Stevens You have this remarkable divergence, at least until recently, of where voters are and where a lot of the coverage has been. If you went and Googled for the last four or five or six months for articles about how much trouble Barack Obama is in and how likely he is to lose, you wouldn’t find much. I think there is an underappreciation of the economic trauma that is still across the country. That’s why you see those incredible statistics that so many people still think we’re in a recession, even though, technically, the recession ended months ago.
Stevens expresses his main beef that the campaign coverage is portraying President Obama as leading, and he believes this is wrong because the economy is still weak. He automatically equates the “economic trauma” resulting from the 2008 crash with Romney’s chances of winning.
Reinhard immediately follows up, asking if he has a way to win without relying on the drag of the economic crisis:
NJ What is your Plan B if the economy continues to improve?
Stevens I think the question will come down to, Do people feel that the country is headed in the right direction? What about their lives has gotten better? The fundamental question is, Do you think the solutions presented by this president have worked and will they work, or is there a better alternative? We’re confident that Governor Romney is presenting a more positive alternative that is much more forward-looking.

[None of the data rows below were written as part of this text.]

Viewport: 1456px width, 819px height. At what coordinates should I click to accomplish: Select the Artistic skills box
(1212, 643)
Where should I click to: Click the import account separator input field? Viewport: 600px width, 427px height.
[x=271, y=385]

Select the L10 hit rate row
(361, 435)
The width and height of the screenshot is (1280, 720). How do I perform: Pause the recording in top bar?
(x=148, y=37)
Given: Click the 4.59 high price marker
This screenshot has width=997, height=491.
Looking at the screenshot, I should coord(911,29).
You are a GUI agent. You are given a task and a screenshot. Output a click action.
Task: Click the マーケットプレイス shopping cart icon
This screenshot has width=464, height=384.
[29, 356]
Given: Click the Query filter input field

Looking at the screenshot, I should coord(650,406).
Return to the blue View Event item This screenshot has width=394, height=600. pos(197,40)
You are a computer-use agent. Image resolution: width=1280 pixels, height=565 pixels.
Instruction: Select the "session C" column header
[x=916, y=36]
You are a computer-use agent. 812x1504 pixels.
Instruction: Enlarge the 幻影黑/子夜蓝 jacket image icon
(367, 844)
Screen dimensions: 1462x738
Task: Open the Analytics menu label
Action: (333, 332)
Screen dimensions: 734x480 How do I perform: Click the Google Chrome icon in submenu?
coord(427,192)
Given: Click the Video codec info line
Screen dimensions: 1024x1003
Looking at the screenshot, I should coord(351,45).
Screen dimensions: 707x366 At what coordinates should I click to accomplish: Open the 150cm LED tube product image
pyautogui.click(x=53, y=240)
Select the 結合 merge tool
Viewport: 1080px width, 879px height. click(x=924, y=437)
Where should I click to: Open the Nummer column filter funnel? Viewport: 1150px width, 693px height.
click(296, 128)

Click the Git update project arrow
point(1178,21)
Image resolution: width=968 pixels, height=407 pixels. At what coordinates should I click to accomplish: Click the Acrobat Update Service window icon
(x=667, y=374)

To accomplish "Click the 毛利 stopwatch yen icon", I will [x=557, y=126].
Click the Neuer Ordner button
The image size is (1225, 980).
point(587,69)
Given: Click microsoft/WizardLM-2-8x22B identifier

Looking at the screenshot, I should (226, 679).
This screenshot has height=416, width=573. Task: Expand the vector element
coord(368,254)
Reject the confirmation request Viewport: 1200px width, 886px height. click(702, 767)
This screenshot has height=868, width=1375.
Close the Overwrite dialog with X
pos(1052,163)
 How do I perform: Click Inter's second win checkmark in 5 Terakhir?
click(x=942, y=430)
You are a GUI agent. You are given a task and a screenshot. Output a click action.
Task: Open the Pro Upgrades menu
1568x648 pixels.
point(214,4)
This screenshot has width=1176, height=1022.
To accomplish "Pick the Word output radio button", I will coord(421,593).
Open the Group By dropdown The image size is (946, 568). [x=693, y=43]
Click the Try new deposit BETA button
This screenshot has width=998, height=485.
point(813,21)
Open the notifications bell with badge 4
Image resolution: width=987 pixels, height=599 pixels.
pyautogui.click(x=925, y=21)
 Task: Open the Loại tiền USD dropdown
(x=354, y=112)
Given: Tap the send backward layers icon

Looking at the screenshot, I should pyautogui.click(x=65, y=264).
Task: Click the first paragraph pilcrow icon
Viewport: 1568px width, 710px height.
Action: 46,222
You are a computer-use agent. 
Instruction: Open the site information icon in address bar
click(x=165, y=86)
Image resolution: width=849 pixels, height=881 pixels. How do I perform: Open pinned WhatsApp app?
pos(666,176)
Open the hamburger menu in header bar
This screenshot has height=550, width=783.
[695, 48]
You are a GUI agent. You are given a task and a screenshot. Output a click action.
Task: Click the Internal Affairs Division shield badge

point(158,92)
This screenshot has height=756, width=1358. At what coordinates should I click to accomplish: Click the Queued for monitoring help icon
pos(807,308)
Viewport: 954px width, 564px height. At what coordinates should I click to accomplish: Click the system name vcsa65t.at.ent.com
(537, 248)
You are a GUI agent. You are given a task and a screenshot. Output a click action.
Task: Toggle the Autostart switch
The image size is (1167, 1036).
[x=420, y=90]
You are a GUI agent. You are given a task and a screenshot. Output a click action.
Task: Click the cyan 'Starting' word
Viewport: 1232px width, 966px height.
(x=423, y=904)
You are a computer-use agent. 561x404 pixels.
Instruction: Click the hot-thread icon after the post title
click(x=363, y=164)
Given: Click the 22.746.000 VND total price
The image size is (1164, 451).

You might think the Plan B answer would be that Romney can still win by offering a more persuasive policy vision or proven leadership or something, but no. Plan B in case the economy improves is that the economy is still bad.
Later she asks about the Latino vote:
NJ To close a gap with Hispanic voters, does Romney need to embrace the proposal of Senator Marco Rubio of Florida that would allow the children of undocumented immigrants to attain legal status if they go to college?
Stevens I’m not going to speak to any specific legislation. The economic crisis has hit Hispanics disproportionately hard, and as the campaign goes forward, we will speak to that and speak to it with some more specificity. This dividing of people into these different categories — there’s a lot more that unites American voters these days than divides them. I really think it’s a very backward way of looking way at politics to slice and dice.
This is a policy question — Latinos want immigration reform — but Stevens immediately translates it into an economic fundamentals question: Latinos will vote for us because they’ve suffered economically.
Obviously, Stevens is painting the question in optimistic terms, and he may or may not be right about it. Nobody knows how the economy will perform between now and November, and on top of that, there’s a fair amount of disagreement among election models as to how fast a rate of growth is required. But he is right that Romney has exactly one strategy for winning: being the out party during an economic crisis.